= EXERCISE =
Your answer must be the full listing below, repeated exactly.

= DATASET RECORDS =
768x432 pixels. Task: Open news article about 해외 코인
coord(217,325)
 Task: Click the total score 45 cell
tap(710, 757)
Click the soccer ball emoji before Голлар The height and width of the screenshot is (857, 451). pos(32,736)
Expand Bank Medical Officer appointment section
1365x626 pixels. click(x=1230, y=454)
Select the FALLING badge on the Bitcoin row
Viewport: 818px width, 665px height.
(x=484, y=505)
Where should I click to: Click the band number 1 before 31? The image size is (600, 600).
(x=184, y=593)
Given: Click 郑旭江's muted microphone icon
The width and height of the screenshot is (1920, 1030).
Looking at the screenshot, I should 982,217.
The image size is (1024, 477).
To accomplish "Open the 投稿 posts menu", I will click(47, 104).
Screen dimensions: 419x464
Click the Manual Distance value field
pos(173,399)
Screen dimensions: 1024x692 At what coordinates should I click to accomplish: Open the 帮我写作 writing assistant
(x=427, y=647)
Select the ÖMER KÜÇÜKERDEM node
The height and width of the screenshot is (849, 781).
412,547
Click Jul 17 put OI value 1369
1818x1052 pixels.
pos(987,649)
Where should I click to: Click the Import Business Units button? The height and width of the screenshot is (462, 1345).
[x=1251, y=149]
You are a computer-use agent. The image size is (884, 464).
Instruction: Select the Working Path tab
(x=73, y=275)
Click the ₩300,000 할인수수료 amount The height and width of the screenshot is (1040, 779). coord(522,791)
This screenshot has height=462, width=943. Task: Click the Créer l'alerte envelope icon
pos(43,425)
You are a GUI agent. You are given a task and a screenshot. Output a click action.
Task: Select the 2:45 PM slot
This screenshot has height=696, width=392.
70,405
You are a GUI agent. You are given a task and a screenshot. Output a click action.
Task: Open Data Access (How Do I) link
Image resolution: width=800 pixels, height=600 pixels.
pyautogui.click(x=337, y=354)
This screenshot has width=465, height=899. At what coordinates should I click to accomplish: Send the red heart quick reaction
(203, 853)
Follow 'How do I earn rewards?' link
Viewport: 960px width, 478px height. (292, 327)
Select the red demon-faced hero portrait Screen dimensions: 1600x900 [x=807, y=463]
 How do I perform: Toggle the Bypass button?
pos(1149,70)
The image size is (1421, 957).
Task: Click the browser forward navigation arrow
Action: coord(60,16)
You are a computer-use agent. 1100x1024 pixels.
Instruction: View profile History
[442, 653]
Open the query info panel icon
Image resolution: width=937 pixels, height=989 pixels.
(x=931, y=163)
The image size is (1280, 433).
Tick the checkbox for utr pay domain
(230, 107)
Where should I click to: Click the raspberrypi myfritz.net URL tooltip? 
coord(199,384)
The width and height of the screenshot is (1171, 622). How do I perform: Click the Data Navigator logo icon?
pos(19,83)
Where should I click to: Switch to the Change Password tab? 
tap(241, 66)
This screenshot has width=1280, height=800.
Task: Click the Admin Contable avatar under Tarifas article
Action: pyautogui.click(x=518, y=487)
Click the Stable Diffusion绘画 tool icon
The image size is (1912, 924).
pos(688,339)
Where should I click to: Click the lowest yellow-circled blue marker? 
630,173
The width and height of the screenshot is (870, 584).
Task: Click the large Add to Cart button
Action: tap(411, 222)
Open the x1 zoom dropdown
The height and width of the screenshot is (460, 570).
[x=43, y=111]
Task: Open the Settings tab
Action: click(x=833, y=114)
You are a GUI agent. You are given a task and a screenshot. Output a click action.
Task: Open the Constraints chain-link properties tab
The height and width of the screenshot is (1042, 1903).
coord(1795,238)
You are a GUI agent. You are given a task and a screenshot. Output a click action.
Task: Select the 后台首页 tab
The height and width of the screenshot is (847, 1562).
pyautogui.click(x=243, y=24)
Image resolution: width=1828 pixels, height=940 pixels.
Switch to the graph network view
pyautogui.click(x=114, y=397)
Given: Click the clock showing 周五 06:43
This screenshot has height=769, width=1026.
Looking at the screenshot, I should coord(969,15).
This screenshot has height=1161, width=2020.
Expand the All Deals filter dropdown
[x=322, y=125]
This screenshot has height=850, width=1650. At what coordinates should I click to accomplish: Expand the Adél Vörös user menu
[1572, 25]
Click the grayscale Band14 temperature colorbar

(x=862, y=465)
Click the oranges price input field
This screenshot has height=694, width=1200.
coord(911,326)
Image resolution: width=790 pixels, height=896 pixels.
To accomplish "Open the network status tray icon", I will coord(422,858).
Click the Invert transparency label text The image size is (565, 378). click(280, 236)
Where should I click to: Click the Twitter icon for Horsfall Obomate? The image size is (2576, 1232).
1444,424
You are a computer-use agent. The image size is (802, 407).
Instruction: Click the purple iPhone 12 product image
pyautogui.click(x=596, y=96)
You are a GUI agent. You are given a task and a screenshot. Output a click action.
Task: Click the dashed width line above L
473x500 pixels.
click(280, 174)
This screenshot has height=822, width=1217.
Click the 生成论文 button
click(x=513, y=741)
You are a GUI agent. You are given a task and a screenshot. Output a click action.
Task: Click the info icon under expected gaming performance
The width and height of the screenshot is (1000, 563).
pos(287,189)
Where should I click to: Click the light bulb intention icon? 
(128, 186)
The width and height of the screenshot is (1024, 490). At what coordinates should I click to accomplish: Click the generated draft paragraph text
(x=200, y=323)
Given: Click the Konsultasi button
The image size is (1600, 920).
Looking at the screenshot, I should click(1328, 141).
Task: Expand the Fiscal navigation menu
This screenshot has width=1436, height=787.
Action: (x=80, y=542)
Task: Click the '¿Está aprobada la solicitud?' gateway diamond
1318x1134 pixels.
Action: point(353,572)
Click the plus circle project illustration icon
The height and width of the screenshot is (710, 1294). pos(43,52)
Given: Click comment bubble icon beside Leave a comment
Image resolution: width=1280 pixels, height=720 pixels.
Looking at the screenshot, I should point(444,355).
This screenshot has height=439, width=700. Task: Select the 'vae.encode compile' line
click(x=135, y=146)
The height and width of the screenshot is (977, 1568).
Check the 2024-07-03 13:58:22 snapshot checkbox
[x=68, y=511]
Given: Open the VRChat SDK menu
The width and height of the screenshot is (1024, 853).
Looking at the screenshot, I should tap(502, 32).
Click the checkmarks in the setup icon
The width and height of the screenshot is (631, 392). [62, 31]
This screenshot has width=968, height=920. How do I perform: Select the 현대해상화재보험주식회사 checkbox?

= SOLUTION TO THIS TASK =
768x432 pixels. Task: Open news article about 해외 코인
coord(217,325)
 Task: Click the total score 45 cell
tap(710, 757)
Click the soccer ball emoji before Голлар The height and width of the screenshot is (857, 451). pos(32,736)
Expand Bank Medical Officer appointment section
1365x626 pixels. click(x=1230, y=454)
Select the FALLING badge on the Bitcoin row
Viewport: 818px width, 665px height.
(x=484, y=505)
Where should I click to: Click the band number 1 before 31? The image size is (600, 600).
(x=184, y=593)
Given: Click 郑旭江's muted microphone icon
The width and height of the screenshot is (1920, 1030).
Looking at the screenshot, I should 982,217.
The image size is (1024, 477).
To accomplish "Open the 投稿 posts menu", I will click(47, 104).
Screen dimensions: 419x464
Click the Manual Distance value field
pos(173,399)
Screen dimensions: 1024x692 At what coordinates should I click to accomplish: Open the 帮我写作 writing assistant
(x=427, y=647)
Select the ÖMER KÜÇÜKERDEM node
The height and width of the screenshot is (849, 781).
412,547
Click Jul 17 put OI value 1369
1818x1052 pixels.
pos(987,649)
Where should I click to: Click the Import Business Units button? The height and width of the screenshot is (462, 1345).
[x=1251, y=149]
You are a computer-use agent. The image size is (884, 464).
Instruction: Select the Working Path tab
(x=73, y=275)
Click the ₩300,000 할인수수료 amount The height and width of the screenshot is (1040, 779). coord(522,791)
This screenshot has height=462, width=943. Task: Click the Créer l'alerte envelope icon
pos(43,425)
You are a GUI agent. You are given a task and a screenshot. Output a click action.
Task: Select the 2:45 PM slot
This screenshot has height=696, width=392.
70,405
You are a GUI agent. You are given a task and a screenshot. Output a click action.
Task: Open Data Access (How Do I) link
Image resolution: width=800 pixels, height=600 pixels.
pyautogui.click(x=337, y=354)
This screenshot has width=465, height=899. At what coordinates should I click to accomplish: Send the red heart quick reaction
(203, 853)
Follow 'How do I earn rewards?' link
Viewport: 960px width, 478px height. (292, 327)
Select the red demon-faced hero portrait Screen dimensions: 1600x900 [x=807, y=463]
 How do I perform: Toggle the Bypass button?
pos(1149,70)
The image size is (1421, 957).
Task: Click the browser forward navigation arrow
Action: coord(60,16)
You are a computer-use agent. 1100x1024 pixels.
Instruction: View profile History
[442, 653]
Open the query info panel icon
Image resolution: width=937 pixels, height=989 pixels.
(x=931, y=163)
The image size is (1280, 433).
Tick the checkbox for utr pay domain
(230, 107)
Where should I click to: Click the raspberrypi myfritz.net URL tooltip? 
coord(199,384)
The width and height of the screenshot is (1171, 622). How do I perform: Click the Data Navigator logo icon?
pos(19,83)
Where should I click to: Switch to the Change Password tab? 
tap(241, 66)
This screenshot has width=1280, height=800.
Task: Click the Admin Contable avatar under Tarifas article
Action: pyautogui.click(x=518, y=487)
Click the Stable Diffusion绘画 tool icon
The image size is (1912, 924).
pos(688,339)
Where should I click to: Click the lowest yellow-circled blue marker? 
630,173
The width and height of the screenshot is (870, 584).
Task: Click the large Add to Cart button
Action: tap(411, 222)
Open the x1 zoom dropdown
The height and width of the screenshot is (460, 570).
[x=43, y=111]
Task: Open the Settings tab
Action: click(x=833, y=114)
You are a GUI agent. You are given a task and a screenshot. Output a click action.
Task: Open the Constraints chain-link properties tab
The height and width of the screenshot is (1042, 1903).
coord(1795,238)
You are a GUI agent. You are given a task and a screenshot. Output a click action.
Task: Select the 后台首页 tab
The height and width of the screenshot is (847, 1562).
pyautogui.click(x=243, y=24)
Image resolution: width=1828 pixels, height=940 pixels.
Switch to the graph network view
pyautogui.click(x=114, y=397)
Given: Click the clock showing 周五 06:43
This screenshot has height=769, width=1026.
Looking at the screenshot, I should coord(969,15).
This screenshot has height=1161, width=2020.
Expand the All Deals filter dropdown
[x=322, y=125]
This screenshot has height=850, width=1650. At what coordinates should I click to accomplish: Expand the Adél Vörös user menu
[1572, 25]
Click the grayscale Band14 temperature colorbar

(x=862, y=465)
Click the oranges price input field
This screenshot has height=694, width=1200.
coord(911,326)
Image resolution: width=790 pixels, height=896 pixels.
To accomplish "Open the network status tray icon", I will coord(422,858).
Click the Invert transparency label text The image size is (565, 378). click(280, 236)
Where should I click to: Click the Twitter icon for Horsfall Obomate? The image size is (2576, 1232).
1444,424
You are a computer-use agent. The image size is (802, 407).
Instruction: Click the purple iPhone 12 product image
pyautogui.click(x=596, y=96)
You are a GUI agent. You are given a task and a screenshot. Output a click action.
Task: Click the dashed width line above L
473x500 pixels.
click(280, 174)
This screenshot has height=822, width=1217.
Click the 生成论文 button
click(x=513, y=741)
You are a GUI agent. You are given a task and a screenshot. Output a click action.
Task: Click the info icon under expected gaming performance
The width and height of the screenshot is (1000, 563).
pos(287,189)
Where should I click to: Click the light bulb intention icon? 
(128, 186)
The width and height of the screenshot is (1024, 490). At what coordinates should I click to accomplish: Click the generated draft paragraph text
(x=200, y=323)
Given: Click the Konsultasi button
The image size is (1600, 920).
Looking at the screenshot, I should click(1328, 141).
Task: Expand the Fiscal navigation menu
This screenshot has width=1436, height=787.
Action: (x=80, y=542)
Task: Click the '¿Está aprobada la solicitud?' gateway diamond
1318x1134 pixels.
Action: point(353,572)
Click the plus circle project illustration icon
The height and width of the screenshot is (710, 1294). pos(43,52)
Given: Click comment bubble icon beside Leave a comment
Image resolution: width=1280 pixels, height=720 pixels.
Looking at the screenshot, I should point(444,355).
This screenshot has height=439, width=700. Task: Select the 'vae.encode compile' line
click(x=135, y=146)
The height and width of the screenshot is (977, 1568).
Check the 2024-07-03 13:58:22 snapshot checkbox
[x=68, y=511]
Given: Open the VRChat SDK menu
The width and height of the screenshot is (1024, 853).
Looking at the screenshot, I should tap(502, 32).
Click the checkmarks in the setup icon
The width and height of the screenshot is (631, 392). [62, 31]
This screenshot has width=968, height=920. How do I perform: Select the 현대해상화재보험주식회사 checkbox?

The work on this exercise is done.